Die autobiografische Liebes- und Leidensgeschichte eines zwanzigjährigen "Werther in Berlin" - so Herbert Jhering über das Buch - spielt im Jahr 1910. Sie schildert die Bewußtwerdung des ekstatisch schwärmerischen Jünglings, der - skeptisch und pragmatisch zugleich - sich mit der Forderung Nietzsches nach kompromißloser Hingabe an das künstlerische Werk und seiner Liebe zu einem Mädchen aus jüdischem Haus auseinadnersetzt. Er entscheidet sich für beides.

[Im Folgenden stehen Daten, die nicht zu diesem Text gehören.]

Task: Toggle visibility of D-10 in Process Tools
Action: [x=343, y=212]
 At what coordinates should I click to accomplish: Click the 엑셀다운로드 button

Die handlung spielt überwiegend in berlin, rund um die Potsdamerstraße. Der Roman steht damit am Anfang einer langen Reihe von berlin-Romanen in der deutschen Literatur, deren Höhepunkt Döblins "Berlin Alexanderplatz" ist. Jhering bezeichnet das Berlin des Zwanzigjährigen zu Recht als ein "Gleichnis der Großstadt überhaupt. Dies berlin liegt nicht in der Mark, nicht einmal in Deutschland, sondern in dem neutralen Weltteil einer geistigen Sinnlichkeit. Es steht nicht in der Gegenwart, sondern in einer bildhaften Zeit, trotz Hochbahn, Telefon und Telegrafie ebenso nah hellenischer und römischer Antike wie amerikanischer Zukunft."

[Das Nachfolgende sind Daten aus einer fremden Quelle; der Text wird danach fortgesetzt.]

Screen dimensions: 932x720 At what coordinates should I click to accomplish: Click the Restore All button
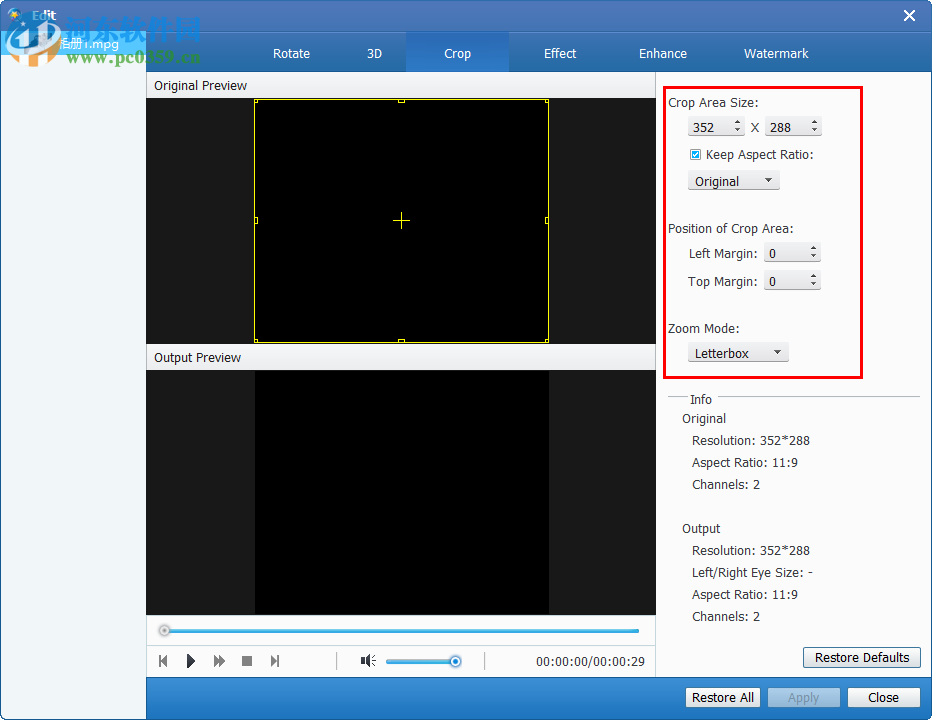click(x=722, y=697)

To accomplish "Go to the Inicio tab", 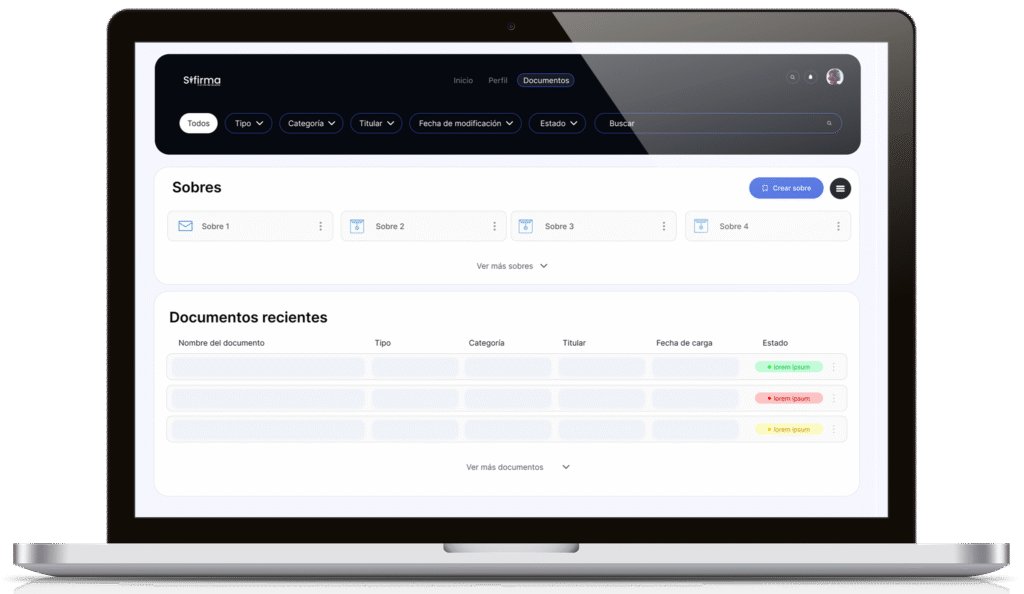I will point(463,80).
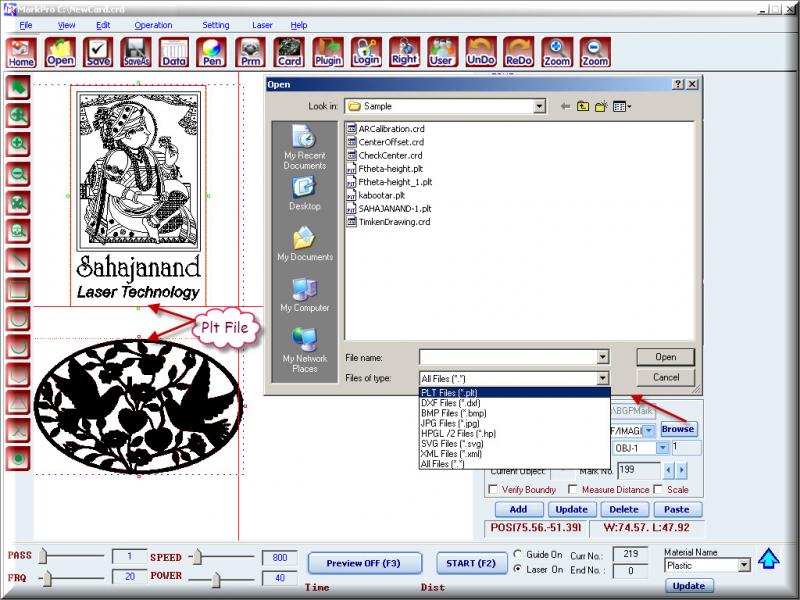Select the Guide On radio button
Screen dimensions: 800x600
click(517, 554)
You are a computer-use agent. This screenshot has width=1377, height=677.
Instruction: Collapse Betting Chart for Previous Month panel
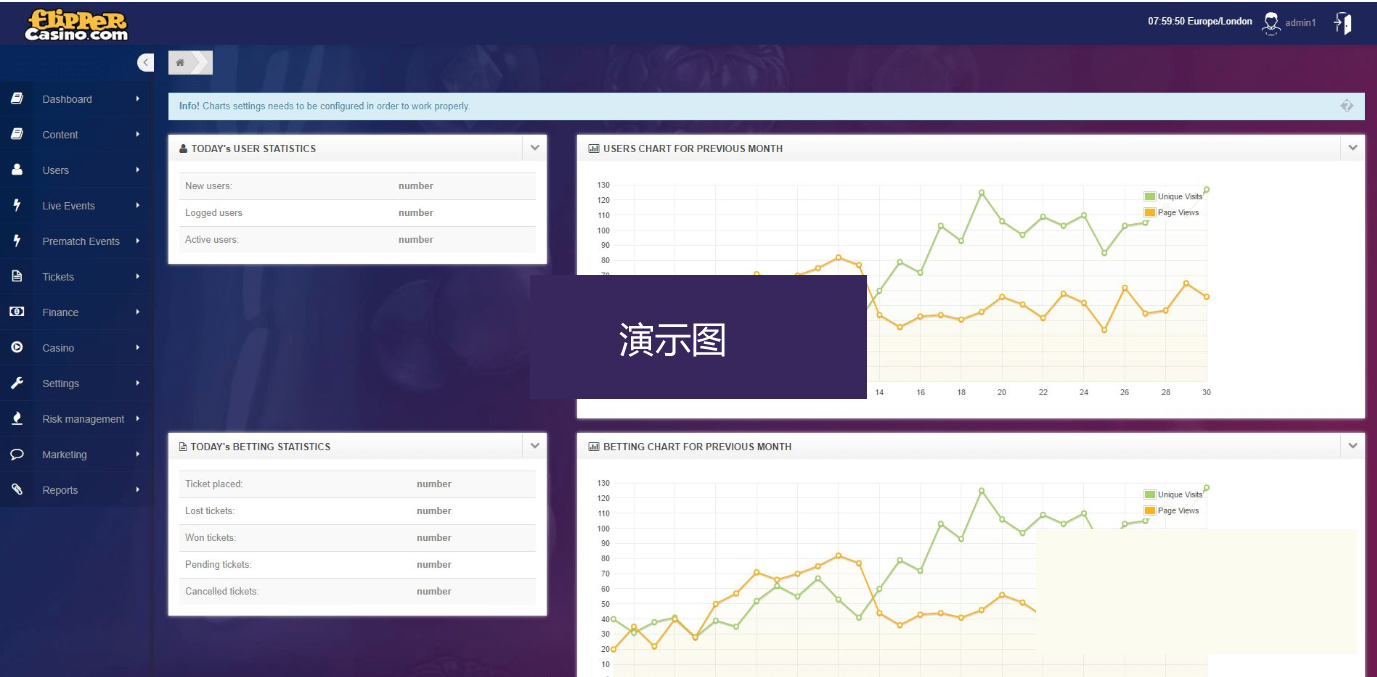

Mit dieser Einschätzung ist dem Roman die Aktualität attestiert, die ihm zukommt und die eine allgemein gültige Seelenlage junger Menschen wiedergibt. Der Verlag setzt mit diesem von Hannes Schwenger wiederentdeckten Band seine Reihe von Texten fort, die die Großstadt Berlin als Schauplatz haben.

Rezension
Die Wiederauflage dieses Erstlings erinnert an einen Dichter, der alles ausprobierte: den Expressionismus, die neue Sachlichkeit und schließlich den Künstlerroman. In seinem Berlin ist alles so grell, so fiebrig wie die Malerei Kirchners oder Beckmanns.